Given a tourism company, Air T&T, has customers. When a customer checks in to an AirTnT facility (i.e. house-share), AirTnT records the customer's first and last names, address, date of birth, current mobile number, one unique identifier for identity verification, one unique identifier for payment details, and emergency contact number.
I was thinking social security number for identity verification and bank account number for payment details? What are the pros and cons of each-especially for payment details? I know credit card number is bad because of the security threats?
Best Answer
Your question is a business one, not a database one. The 'unique identifier', or your key, should be the key that the business uses to distinguish customers. Some may use a user-name, others may use Email, some may use SSN, some may use retina scan. The database schema is a MODEL of the business reality, therefore, it should follow the keys that are used in the real world.
It won't help you much to assign a surrogate key, like IDENTITY or GUID, as you still won't be able to distinguish one customer from another, as you can't extract that property from the customer itself, and name is typically not enough.
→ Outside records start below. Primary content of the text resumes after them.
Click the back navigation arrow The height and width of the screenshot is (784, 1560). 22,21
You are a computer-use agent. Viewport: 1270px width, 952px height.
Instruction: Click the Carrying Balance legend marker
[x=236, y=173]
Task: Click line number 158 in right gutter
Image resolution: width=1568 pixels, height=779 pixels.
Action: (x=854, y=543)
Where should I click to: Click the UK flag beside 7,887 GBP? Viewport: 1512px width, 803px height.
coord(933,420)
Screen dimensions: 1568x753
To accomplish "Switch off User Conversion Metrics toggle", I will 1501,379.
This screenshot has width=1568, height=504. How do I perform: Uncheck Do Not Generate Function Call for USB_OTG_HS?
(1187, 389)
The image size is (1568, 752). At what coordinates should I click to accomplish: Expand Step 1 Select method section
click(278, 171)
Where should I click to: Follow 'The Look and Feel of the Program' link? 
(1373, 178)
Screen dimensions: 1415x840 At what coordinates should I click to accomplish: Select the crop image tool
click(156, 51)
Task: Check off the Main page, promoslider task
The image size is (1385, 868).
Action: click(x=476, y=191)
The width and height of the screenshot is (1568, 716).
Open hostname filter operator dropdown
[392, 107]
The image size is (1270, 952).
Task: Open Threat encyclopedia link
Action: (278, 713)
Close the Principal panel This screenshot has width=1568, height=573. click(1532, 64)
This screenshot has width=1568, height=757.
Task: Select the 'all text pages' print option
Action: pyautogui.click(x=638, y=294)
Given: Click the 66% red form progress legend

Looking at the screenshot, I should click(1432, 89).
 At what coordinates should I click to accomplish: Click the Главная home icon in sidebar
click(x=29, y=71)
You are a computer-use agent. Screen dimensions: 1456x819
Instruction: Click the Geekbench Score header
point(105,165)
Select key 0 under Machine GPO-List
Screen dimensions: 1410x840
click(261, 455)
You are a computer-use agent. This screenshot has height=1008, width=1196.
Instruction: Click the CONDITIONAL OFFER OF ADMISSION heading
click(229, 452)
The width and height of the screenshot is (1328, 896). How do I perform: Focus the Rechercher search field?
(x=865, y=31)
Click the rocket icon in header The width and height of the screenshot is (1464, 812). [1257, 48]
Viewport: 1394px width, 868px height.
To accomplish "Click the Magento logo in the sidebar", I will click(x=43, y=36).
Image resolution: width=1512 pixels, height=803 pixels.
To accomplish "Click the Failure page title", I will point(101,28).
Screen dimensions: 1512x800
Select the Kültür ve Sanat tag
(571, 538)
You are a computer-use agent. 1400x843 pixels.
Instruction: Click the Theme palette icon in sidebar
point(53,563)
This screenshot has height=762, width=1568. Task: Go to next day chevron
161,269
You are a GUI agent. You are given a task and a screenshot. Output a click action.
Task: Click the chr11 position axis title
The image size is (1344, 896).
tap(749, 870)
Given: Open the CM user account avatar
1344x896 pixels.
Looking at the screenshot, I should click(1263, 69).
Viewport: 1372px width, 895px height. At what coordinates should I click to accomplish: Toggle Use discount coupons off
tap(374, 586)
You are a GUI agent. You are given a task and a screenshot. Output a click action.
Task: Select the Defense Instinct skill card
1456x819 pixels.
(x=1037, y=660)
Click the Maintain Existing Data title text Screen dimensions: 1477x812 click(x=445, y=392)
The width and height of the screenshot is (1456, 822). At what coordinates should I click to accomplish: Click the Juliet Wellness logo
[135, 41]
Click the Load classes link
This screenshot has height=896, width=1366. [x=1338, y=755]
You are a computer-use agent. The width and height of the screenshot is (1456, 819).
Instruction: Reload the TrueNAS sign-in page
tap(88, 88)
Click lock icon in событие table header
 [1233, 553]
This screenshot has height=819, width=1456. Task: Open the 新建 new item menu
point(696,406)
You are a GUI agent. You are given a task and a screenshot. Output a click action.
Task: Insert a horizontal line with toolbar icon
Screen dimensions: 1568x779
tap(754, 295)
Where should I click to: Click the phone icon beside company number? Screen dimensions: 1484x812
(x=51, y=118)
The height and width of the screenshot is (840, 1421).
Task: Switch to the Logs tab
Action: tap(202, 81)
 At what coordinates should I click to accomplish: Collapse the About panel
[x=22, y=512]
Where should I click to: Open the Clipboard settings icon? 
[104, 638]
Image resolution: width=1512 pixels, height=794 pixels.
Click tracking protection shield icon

What would you do if a customer walks into the office and there are 4 other customers with the same name?
The question mentions that the data collected is "customer's first and last names, address, date of birth, current mobile number". If that is all you have to distinguish customers in the 'real world', that is your key. Perhaps it is just first and last name, perhaps first and last name + address, perhaps just mobile number...
As for payment, again, the question does not provide enough information for you to give an answer. What payment methods are available? Cash? Checks? Credit Cards? Wire Transfers only? Can the customer pay in multiple payments and multiple payment methods? Again - whatever the BUSINESS uses to distinguish payments, is what your key will be.